##
Pendulum Solver

**Simple Harmonic Motion (SHM) is a periodic vibration or oscillation with
the following characteristics:
**

**
**- The force acting on the object and the magnitude of the object's acceleration
are directly proportional to the displacement of the object from its equilibrium
position.

- The force vector and the acceleration vector are directed opposite to the
displacement vector making both directed toward the equilibrium position.

**
If an object is allowed to hang from a string without moving, its weight is equal and opposite to the tension in the string.
When the object is pulled to the left or right of its equilibrium position and released, the weight of the object pulls straight
down while the tension in the string pulls upward at an angle. These two concurrent forces produce a resultant or net force that accelerates
the mass almost horizontally. When the mass returns to its equilibrium position, the weight of the object and the tension in the string are
equal and opposite so they cancel out. Because there is no net force, the acceleration of the mass is zero but it has attained its maximum
velocity. As soon as the weight passes through the equilibrium position, there again is an unbalanced force acting on the weight. However,
this force is again acting toward the equilibrium position opposing the motion, so the weight slows down until it reaches zero velocity.
**

To summarize, this net force or restoring force depends on the displacement from the equilibrium position and is always directed toward the equilibrium position.
The weight has its maximum acceleration at the amplitude (where it is changing direction) and a zero velocity. As the weight passes through the
equilibrium position, it has a zero acceleration, a zero restoring force, and its maximum velocity.

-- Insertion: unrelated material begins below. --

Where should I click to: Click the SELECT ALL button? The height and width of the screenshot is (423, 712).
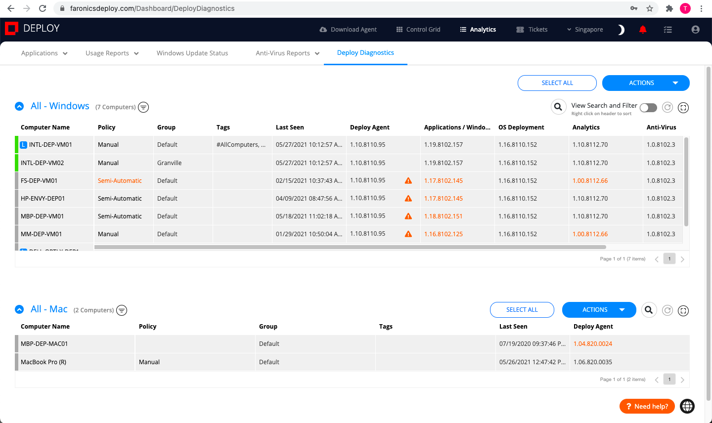[x=557, y=83]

The period (T) is the time required for one complete vibration and the frequency (f) is the number of complete vibrations which occur in one second.
The amplitude (A) is the maximum displacement from the equilibrium position. A more detailed explanation of the remaining symbols can be found by
clicking on the Directions button.

There is *no* need to enter units with the input values. The Units option box determines the necessary units and the value for g. When
the amplitude (A) is assigned a value and the displacement (x) equals zero, the values v, a, Fr, KE, and PE are maximum values. If *both*
the amplitude and displacement are assigned values, the values v, a, Fr, KE, and PE correspond to the displacement. If you are solving for g, you
*must* indicate this by entering a "-1" for the value of g.

When entering a value, you may use an expression. For example, if the amplitude is 5 inches, you may enter 5/12 and the value will be converted to feet.